__Given request__. From the records below, pull out every line that contains the word "screenshot" and copy each one in full.
[BEGIN]
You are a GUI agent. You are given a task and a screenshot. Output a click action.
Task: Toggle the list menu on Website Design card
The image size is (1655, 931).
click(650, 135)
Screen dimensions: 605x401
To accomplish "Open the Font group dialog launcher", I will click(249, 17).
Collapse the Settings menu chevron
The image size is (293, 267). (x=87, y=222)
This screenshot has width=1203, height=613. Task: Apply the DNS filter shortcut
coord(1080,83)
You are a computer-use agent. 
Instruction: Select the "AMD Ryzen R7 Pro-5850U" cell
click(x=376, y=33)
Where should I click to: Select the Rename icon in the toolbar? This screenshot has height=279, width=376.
[END]
__The answer__.
You are a GUI agent. You are given a task and a screenshot. Output a click action.
This screenshot has width=1203, height=613. Task: Apply the DNS filter shortcut
Where should I click to: Select the Rename icon in the toolbar? This screenshot has height=279, width=376.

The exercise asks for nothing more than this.